BEGIN
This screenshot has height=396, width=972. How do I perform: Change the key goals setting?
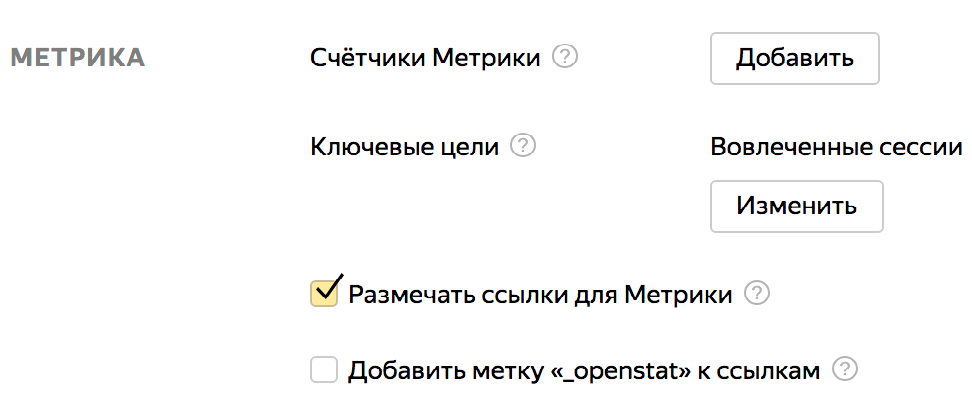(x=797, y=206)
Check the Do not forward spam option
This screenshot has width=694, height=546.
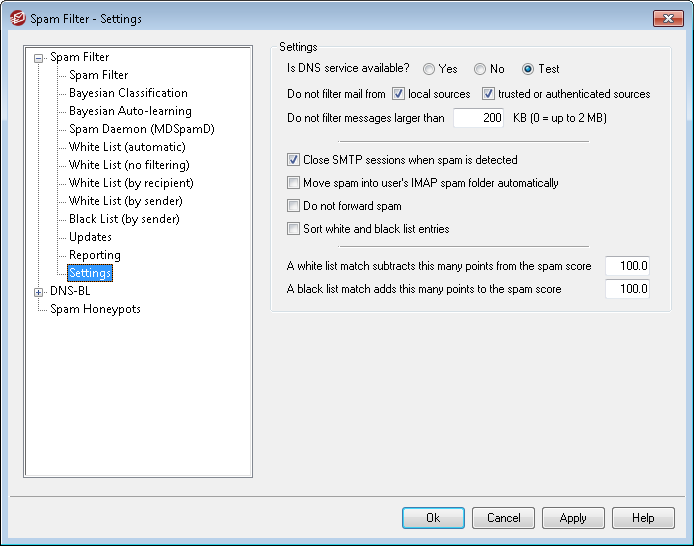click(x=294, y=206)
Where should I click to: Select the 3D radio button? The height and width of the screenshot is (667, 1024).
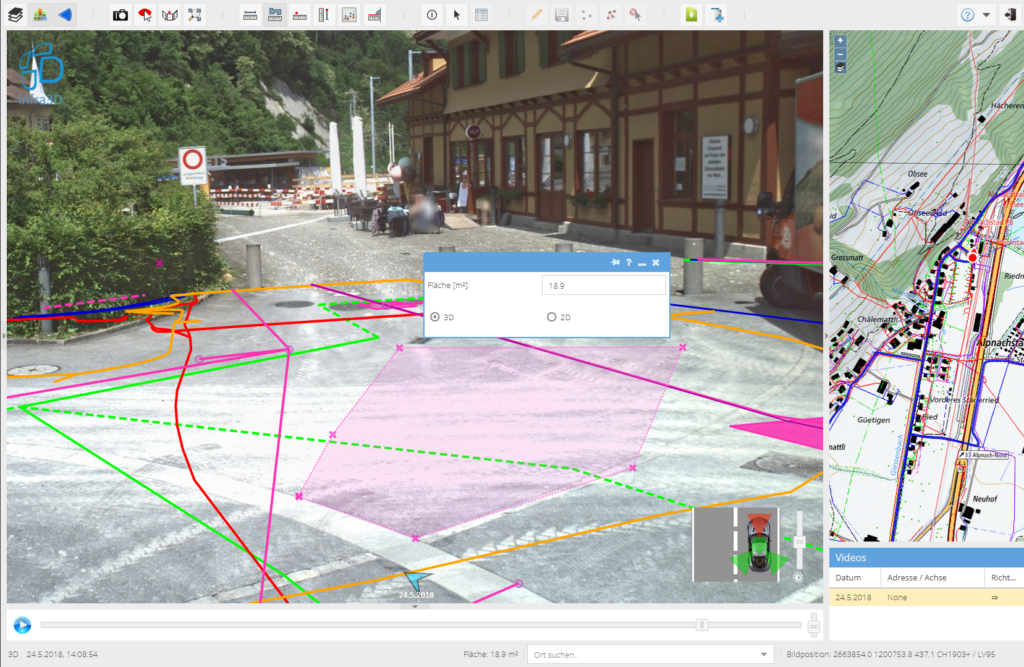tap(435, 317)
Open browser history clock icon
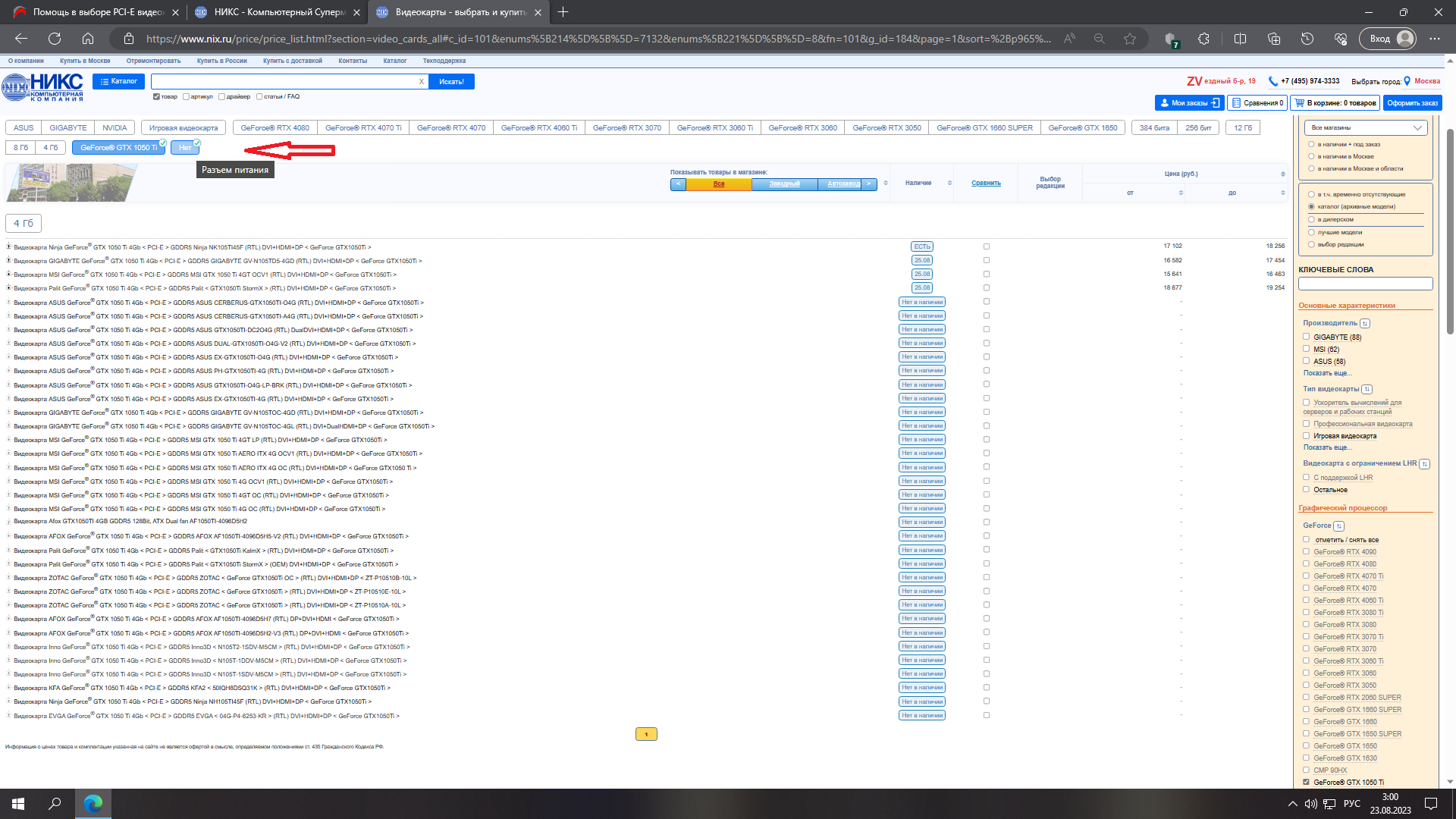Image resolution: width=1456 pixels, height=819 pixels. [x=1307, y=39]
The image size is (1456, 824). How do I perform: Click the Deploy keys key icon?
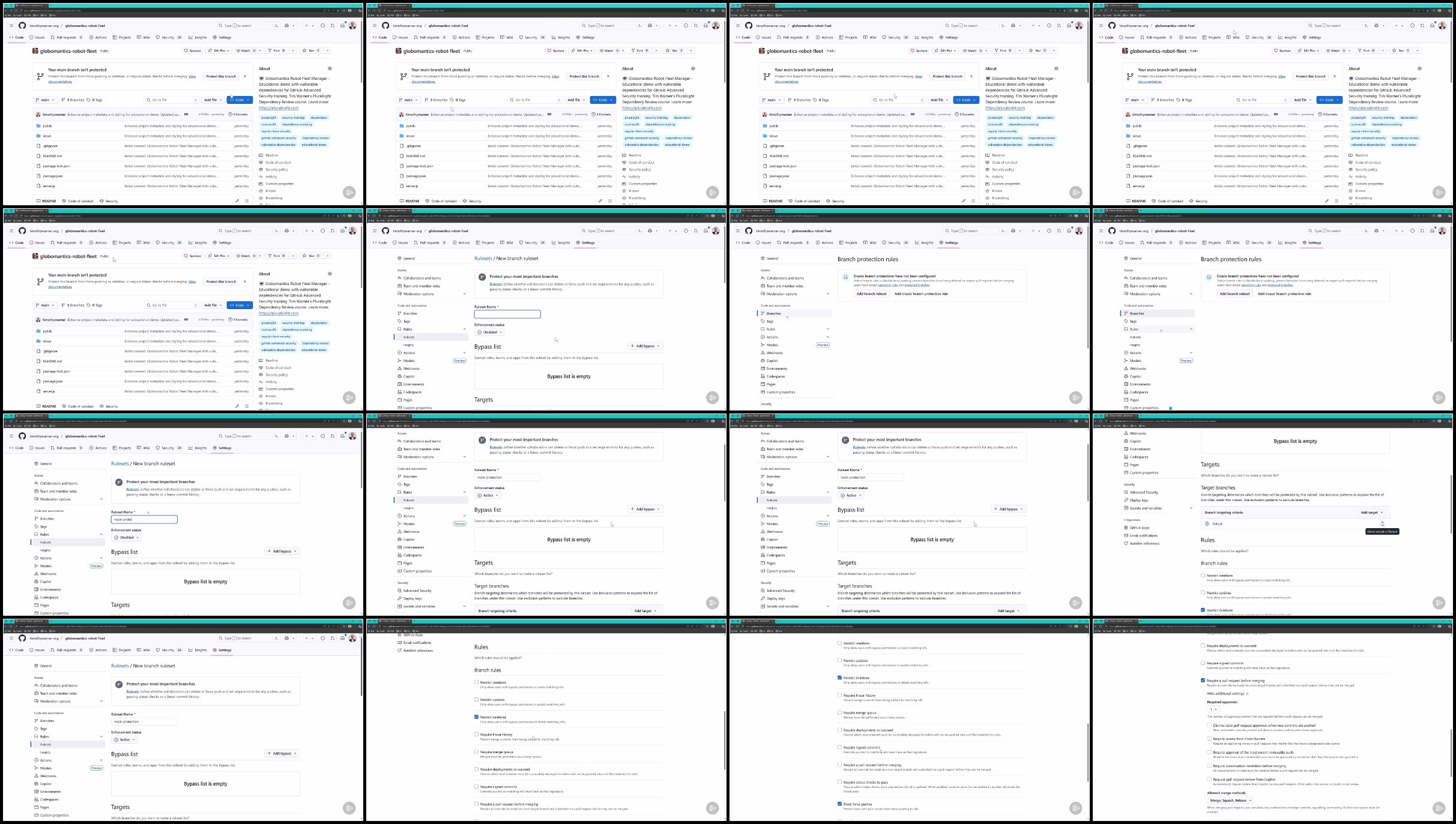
END
Please show every line of the entries above that contains the word "perform".

**Complete output**
This screenshot has height=396, width=972. How do I perform: Change the key goals setting?
The image size is (1456, 824). How do I perform: Click the Deploy keys key icon?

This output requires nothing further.